Statistical analysis was performed using IBM SPSS v.25 (Chicago, IL). Descriptive statistics were calculated for participant characteristics and mechanical properties for the complete sample, and by sex. Independent t-tests were used to determine if males and females differed for continuous, normally distributed variables. Mann-Whitney U tests were used for ordinal or non-normally distributed variables. Two Sequential Regression Models were performed, one for each mechanical property, shear modulus and viscosity, with four predictors (BMI, PAS, age and sex) and the age by sex interaction.22 In the first block the covariates to adjust for, BMI and PAS, were entered. Next the main effects of sex and age were added, and in the third block their interaction was included. For each model, the change in R2 was tested for significance to see if it significantly improved model fit. Assumptions were examined using visual inspection and Shapiro-Wilk’s test for normality. Additionally, data was screened for outliers and extreme cases. Alpha level was set at 0.05 for all analysis.

Results

One hundred and eighteen uninjured limbs were included in the analysis. Descriptive statistics for the complete sample, males, and females are presented in Table 1. Males and females differed in BMI (p<0.001) but there were no differences in age, physical activity level, shear modulus or viscosity (p>0.05).

Table 1.

Descriptive statistics of participant demographics and mechanical properties.
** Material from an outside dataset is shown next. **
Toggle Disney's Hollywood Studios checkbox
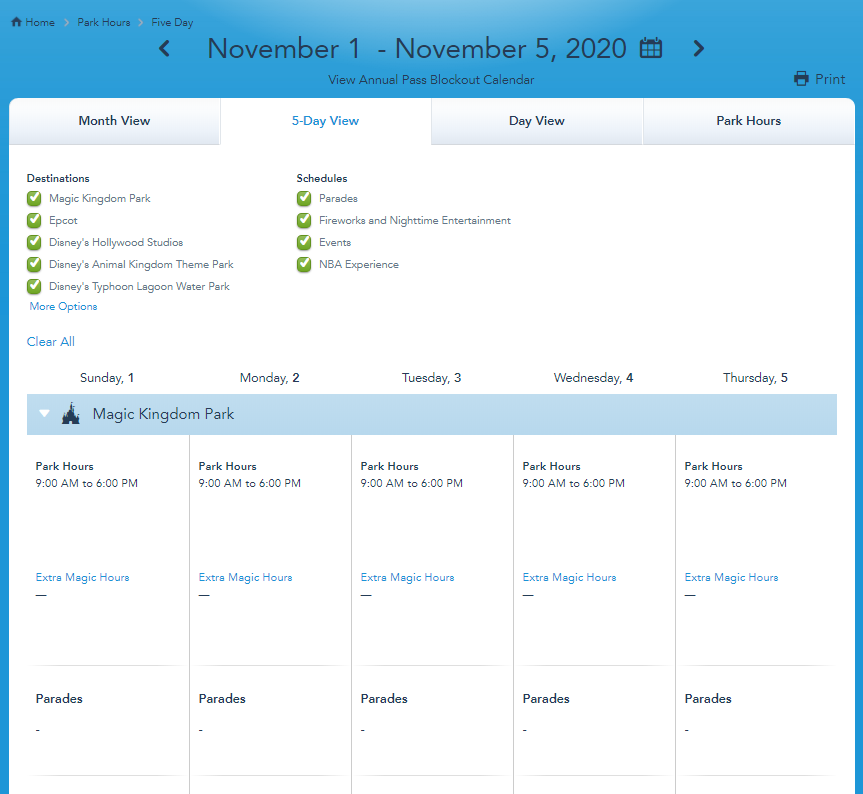The image size is (863, 794). pyautogui.click(x=35, y=243)
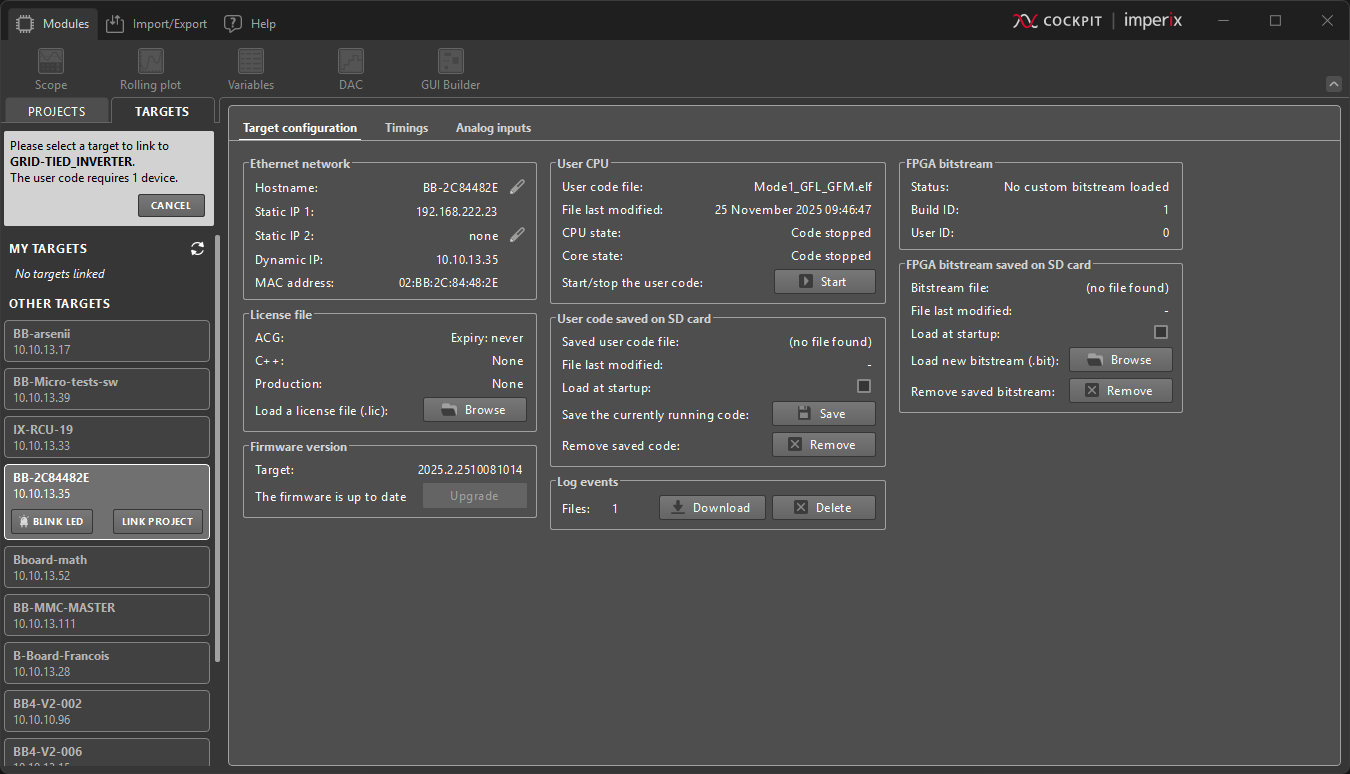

Overall (n = 118) Male (n=70) Female (n=48)
Mean (SD) Mean (SD) Mean (SD)
Median (Min-Max) Median (Min-Max) Median (Min-Max)
Age (yrs) 37.7 (14.7) 39.1 (14.6) 35.6 (14.8)
32.0 (18.0–76.0) 35.0 (18.0–76.0) 30.0 (19.0–75.0)
BMI (kg/m2) 26.9 (5.8) 28.0 (4.7) 25.4 (6.8)
26.2 (19.5–51.5) 27.3 (20.1–48.0) 23.1 (19.5–51.5)*
PAS (AU) 4.5 (1.3) 4.6 (1.2) 4.3 (1.4)
5.0 (1.0–6.0) 5.0 (1.0–6.0) 4.5 (2.0–6.0)
Shear Modulus (kPa) 95.9 (14.9) 95.9 (15.3) 95.8 (14.4)
93.8 (64.1–145.0) 93.0 (64.1–145.0) 95.6 (71.9–130.8)
Viscosity (Pa*s) 56.8 (11.6) 58.0 (11.7) 55.1 (11.3)
57.2 (25.0–79.7) 58.3 (30.6–79.2) 55.1 (25.0–79.7)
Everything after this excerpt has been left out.